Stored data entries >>
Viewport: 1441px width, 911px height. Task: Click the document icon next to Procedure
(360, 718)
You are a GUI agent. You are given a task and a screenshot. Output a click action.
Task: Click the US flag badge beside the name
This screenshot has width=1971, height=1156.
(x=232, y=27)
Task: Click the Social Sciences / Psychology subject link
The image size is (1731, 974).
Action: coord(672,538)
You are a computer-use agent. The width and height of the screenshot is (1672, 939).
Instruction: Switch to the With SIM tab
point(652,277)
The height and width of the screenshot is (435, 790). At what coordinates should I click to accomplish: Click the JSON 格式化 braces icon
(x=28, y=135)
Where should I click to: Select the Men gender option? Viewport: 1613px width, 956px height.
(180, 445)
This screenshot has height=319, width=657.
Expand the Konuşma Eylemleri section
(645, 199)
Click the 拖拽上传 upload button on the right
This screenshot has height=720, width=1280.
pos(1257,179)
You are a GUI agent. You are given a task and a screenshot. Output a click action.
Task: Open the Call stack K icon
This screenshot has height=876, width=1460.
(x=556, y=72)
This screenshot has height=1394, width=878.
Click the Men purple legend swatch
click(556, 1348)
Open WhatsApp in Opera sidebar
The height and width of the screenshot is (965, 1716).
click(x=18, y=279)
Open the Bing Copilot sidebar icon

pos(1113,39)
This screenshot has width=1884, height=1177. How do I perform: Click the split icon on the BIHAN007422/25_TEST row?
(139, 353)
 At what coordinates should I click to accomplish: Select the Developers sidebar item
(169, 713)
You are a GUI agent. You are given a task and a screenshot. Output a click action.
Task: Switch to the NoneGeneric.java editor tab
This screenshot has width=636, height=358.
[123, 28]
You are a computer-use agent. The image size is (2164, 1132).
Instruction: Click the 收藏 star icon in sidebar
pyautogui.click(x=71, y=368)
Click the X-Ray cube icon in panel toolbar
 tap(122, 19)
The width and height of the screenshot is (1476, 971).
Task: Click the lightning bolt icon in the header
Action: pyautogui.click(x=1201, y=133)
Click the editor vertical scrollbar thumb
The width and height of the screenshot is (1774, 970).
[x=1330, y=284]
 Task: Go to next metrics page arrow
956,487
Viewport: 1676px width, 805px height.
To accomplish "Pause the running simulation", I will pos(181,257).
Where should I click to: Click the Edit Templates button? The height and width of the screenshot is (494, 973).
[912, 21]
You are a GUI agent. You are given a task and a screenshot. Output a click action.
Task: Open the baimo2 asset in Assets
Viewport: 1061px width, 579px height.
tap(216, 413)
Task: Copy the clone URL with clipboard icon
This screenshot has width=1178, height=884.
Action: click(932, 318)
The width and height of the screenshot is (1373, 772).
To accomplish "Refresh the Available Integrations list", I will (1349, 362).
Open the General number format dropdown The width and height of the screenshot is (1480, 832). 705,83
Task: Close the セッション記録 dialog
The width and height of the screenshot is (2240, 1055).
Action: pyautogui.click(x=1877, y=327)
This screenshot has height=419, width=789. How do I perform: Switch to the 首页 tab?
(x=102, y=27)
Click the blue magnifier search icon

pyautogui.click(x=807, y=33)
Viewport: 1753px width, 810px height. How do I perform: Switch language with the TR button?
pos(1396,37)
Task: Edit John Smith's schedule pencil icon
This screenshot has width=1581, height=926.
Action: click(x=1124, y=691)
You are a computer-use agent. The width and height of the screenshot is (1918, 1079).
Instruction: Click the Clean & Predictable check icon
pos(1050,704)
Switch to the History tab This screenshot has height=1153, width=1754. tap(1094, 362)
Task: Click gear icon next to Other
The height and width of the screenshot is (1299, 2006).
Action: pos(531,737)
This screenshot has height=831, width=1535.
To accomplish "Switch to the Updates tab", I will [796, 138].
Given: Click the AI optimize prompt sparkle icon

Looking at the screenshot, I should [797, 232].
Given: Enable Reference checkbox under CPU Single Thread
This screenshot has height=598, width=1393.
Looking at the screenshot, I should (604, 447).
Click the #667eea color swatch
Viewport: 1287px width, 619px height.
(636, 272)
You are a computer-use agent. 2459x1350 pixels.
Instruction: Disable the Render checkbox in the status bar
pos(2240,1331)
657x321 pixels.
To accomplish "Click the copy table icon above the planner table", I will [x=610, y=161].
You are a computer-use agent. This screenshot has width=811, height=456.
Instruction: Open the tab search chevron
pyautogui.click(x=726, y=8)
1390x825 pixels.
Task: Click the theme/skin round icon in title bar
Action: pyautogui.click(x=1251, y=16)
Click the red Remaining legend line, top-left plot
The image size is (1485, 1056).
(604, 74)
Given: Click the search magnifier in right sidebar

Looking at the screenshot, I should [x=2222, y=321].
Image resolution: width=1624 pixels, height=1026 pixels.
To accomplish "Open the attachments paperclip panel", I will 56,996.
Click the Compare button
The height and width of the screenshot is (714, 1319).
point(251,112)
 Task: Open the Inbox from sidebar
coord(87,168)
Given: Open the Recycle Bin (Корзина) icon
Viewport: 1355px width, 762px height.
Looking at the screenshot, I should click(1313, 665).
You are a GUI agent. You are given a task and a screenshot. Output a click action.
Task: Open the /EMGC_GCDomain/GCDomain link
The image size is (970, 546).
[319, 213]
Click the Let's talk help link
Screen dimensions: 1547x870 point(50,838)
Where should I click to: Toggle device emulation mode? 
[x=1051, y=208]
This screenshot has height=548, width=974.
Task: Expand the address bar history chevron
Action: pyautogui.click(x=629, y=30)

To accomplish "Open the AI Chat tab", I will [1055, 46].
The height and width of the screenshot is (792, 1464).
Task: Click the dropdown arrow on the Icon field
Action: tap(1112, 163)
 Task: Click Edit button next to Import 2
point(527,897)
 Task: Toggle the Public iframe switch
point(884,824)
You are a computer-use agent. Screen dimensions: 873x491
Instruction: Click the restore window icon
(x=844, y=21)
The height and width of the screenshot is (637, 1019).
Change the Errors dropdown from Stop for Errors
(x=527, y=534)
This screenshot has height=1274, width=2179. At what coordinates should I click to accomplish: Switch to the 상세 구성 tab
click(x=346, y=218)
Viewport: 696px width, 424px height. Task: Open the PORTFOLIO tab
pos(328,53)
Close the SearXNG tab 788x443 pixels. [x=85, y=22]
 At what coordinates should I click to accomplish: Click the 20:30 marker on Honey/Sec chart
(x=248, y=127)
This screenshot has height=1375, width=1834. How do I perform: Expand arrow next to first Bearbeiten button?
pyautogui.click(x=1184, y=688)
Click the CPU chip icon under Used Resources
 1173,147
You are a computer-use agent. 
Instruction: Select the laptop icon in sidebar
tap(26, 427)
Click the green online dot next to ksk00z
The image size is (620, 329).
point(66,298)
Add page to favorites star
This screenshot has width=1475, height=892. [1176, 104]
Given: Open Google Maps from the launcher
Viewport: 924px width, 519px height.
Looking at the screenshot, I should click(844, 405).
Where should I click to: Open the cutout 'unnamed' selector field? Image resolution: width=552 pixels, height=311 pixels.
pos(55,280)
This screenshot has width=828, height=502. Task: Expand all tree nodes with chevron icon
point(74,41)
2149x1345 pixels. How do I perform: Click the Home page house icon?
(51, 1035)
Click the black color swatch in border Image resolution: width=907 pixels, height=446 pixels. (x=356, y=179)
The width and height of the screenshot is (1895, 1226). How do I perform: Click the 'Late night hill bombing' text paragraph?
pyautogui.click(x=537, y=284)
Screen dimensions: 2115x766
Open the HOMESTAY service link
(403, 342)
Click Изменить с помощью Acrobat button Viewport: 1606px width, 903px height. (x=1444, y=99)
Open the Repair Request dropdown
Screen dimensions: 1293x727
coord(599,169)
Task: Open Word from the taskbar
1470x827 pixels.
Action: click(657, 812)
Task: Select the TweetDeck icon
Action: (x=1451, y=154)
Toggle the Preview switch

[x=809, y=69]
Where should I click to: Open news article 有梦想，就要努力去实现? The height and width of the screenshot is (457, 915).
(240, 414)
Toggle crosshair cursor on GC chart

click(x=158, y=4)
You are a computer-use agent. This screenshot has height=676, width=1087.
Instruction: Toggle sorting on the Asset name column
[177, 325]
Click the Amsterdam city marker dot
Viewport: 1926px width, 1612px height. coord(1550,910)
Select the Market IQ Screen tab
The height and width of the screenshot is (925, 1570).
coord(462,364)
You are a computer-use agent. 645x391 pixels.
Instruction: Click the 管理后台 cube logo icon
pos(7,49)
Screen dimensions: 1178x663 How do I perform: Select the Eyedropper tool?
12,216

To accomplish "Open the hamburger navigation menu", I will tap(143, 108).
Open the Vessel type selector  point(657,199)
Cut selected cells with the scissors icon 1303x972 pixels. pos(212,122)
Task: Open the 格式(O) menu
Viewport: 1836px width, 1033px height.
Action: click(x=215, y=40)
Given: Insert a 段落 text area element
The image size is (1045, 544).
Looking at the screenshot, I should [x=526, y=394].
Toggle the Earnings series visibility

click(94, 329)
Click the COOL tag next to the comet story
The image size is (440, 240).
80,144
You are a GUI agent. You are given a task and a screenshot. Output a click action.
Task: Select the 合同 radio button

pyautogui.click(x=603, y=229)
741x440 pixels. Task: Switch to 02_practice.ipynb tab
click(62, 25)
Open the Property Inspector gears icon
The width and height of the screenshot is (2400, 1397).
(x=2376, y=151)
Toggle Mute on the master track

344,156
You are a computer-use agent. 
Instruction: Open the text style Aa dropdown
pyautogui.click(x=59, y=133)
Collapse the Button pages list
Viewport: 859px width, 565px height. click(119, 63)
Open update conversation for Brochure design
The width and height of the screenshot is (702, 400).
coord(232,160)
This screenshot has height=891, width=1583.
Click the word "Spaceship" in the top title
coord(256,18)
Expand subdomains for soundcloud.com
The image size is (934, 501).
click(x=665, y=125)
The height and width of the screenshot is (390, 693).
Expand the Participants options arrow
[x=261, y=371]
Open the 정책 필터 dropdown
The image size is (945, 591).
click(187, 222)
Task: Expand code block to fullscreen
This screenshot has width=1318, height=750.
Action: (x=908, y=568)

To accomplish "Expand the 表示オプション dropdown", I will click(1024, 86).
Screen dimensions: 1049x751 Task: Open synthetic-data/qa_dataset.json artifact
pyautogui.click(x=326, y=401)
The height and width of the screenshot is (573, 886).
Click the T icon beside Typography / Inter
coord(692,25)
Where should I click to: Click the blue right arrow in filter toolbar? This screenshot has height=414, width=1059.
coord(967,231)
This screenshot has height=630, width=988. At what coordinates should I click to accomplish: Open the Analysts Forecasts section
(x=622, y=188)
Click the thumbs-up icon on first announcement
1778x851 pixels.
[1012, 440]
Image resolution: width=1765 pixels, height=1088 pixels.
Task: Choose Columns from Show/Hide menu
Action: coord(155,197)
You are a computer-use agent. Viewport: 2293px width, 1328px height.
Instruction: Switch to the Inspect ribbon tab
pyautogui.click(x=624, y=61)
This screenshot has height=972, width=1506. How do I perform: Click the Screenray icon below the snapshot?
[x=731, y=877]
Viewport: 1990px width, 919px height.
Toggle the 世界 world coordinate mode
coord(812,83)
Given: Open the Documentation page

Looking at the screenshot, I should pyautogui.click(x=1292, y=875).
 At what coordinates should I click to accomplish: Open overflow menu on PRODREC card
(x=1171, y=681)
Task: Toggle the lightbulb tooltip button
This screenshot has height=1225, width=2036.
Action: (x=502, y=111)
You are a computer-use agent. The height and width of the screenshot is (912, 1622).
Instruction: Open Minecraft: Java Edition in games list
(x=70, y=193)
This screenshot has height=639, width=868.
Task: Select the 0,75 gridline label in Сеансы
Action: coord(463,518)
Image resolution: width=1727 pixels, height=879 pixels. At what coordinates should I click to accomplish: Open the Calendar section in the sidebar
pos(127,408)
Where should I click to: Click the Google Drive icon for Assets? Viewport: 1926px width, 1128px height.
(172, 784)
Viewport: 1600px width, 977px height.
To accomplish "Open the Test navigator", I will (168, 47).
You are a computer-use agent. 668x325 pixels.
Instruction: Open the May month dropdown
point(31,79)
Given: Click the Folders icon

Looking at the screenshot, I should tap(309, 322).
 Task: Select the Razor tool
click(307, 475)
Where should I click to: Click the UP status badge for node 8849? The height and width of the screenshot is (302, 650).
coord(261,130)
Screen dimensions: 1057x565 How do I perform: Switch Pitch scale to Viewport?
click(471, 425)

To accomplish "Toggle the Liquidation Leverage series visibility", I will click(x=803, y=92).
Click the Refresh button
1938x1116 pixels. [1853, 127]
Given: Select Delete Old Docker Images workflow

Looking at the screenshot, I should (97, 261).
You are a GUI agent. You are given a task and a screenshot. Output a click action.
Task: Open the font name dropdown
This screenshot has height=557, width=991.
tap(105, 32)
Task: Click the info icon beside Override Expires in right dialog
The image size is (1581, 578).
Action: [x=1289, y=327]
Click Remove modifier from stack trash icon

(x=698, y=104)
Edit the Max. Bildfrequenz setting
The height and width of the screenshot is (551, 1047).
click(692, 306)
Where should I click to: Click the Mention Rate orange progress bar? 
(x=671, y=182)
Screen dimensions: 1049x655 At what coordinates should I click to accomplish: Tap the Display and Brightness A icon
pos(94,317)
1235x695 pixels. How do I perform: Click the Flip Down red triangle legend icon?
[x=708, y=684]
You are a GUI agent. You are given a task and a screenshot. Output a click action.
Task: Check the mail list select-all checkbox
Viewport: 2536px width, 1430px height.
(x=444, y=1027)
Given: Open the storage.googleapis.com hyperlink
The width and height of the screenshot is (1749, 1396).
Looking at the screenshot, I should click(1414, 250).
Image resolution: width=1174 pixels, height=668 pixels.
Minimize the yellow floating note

WORK INSTRUCTIONS >> Each line of the data that includes "dialog" should be copied.

RESPONSE >>
Task: Close the セッション記録 dialog
Task: Click the info icon beside Override Expires in right dialog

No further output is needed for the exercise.